House lawmakers voted 207-163 to advance a bill for further committee consideration that would increase the state’s fuel tax rate by 15 cents over four years for motorists and six years for truck drivers.
The state’s 18-cent-per-gallon tax has not increased since 1991.
Advocates say that something needs to be done to address a funding shortfall that state transportation officials put at $1.3 billion during the next decade.
“Our roads and bridges are in a state of steep decline,” Rep. Andy White, D-Lebanon, said in a news release. “The problem needs money to fix, and that money should come from the users of roads and bridges.”
The 10-year, $980 million bill would protect the funds raised during the next decade from being used for anything other than state and local roads and bridges.
HB617 is scheduled to be considered on Thursday, March 14, in the House Ways and Means Committee. If approved, it would head back to the House floor for a final chamber vote. It would then head to the Senate.
An alternative to the fuel tax increase is also on the move at the statehouse. SB152 would tap proceeds from legalizing video slot machines and table games to help pay for transportation projects.
Gov. Maggie Hassan recently testified in front of the Senate Ways and Means Committee supporting the bill requiring a casino operator to pay $80 million for a 10-year license. The Democratic governor included casino revenue in her proposed budget.

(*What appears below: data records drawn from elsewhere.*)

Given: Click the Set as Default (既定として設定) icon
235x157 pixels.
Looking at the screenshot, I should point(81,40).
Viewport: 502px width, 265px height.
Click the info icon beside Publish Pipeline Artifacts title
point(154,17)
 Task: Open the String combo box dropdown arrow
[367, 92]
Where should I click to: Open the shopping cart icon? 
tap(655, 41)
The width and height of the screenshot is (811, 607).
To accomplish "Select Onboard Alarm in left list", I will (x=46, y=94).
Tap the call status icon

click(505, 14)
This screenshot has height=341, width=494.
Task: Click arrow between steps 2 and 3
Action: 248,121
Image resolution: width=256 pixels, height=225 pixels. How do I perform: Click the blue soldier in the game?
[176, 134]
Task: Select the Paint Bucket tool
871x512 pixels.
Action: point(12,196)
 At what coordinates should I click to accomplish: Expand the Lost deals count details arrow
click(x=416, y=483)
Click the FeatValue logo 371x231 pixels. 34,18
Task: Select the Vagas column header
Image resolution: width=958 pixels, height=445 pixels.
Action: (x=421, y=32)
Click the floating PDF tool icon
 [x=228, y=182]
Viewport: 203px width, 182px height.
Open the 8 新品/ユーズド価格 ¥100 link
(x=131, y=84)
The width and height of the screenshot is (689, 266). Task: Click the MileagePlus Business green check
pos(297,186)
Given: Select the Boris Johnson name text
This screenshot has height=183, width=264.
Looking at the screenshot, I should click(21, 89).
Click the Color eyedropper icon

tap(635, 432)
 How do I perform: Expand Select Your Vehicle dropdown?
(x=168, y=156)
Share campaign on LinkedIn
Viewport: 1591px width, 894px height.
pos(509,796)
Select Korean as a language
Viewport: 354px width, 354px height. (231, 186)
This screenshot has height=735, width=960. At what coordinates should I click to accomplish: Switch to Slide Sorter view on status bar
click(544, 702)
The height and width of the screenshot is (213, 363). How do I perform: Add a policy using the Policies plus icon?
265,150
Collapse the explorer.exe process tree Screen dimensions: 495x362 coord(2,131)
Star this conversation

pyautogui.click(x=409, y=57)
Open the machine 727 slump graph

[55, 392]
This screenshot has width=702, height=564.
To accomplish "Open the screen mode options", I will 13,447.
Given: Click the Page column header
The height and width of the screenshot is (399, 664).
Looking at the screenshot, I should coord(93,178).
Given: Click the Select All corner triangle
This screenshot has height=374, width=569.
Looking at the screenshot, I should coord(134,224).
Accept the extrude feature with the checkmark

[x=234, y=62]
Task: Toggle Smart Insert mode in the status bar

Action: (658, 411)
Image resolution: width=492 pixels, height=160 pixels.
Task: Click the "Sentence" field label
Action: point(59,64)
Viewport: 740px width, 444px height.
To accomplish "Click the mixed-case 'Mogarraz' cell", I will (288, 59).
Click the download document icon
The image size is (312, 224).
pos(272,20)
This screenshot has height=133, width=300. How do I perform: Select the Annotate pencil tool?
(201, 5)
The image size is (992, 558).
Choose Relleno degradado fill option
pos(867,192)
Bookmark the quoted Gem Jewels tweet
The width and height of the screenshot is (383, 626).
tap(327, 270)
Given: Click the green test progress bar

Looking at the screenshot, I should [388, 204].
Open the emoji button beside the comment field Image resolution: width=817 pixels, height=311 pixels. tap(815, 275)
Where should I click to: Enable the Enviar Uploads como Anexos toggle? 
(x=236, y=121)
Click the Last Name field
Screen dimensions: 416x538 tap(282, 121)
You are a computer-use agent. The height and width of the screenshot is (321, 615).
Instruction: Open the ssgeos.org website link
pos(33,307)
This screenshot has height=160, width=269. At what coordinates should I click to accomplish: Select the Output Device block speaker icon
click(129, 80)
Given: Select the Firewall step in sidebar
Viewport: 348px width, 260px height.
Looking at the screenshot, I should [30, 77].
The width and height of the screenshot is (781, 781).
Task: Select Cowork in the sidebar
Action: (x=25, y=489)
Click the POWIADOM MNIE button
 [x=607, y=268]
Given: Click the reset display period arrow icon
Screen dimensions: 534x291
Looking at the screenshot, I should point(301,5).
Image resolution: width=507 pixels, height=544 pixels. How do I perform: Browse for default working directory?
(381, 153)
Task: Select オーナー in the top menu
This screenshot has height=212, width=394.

The panel voted 4-1 to advance the casino bill to the Senate floor. If approved there, it would move to the House.
The fuel tax increase is far from a sure bet to win legislative approval. State Republicans have voiced concern about increasing taxes in a tough economy.
House Republican Leader Gene Chandler of Bartlett said that while he understands that roads and bridges need attention he wants to avoid dipping into consumers’ pockets to fill funding needs.
“Our economy is still fragile and taking hundreds of millions of dollars out of the pockets of New Hampshire consumers is not the solution to the problem,” Chandler stated.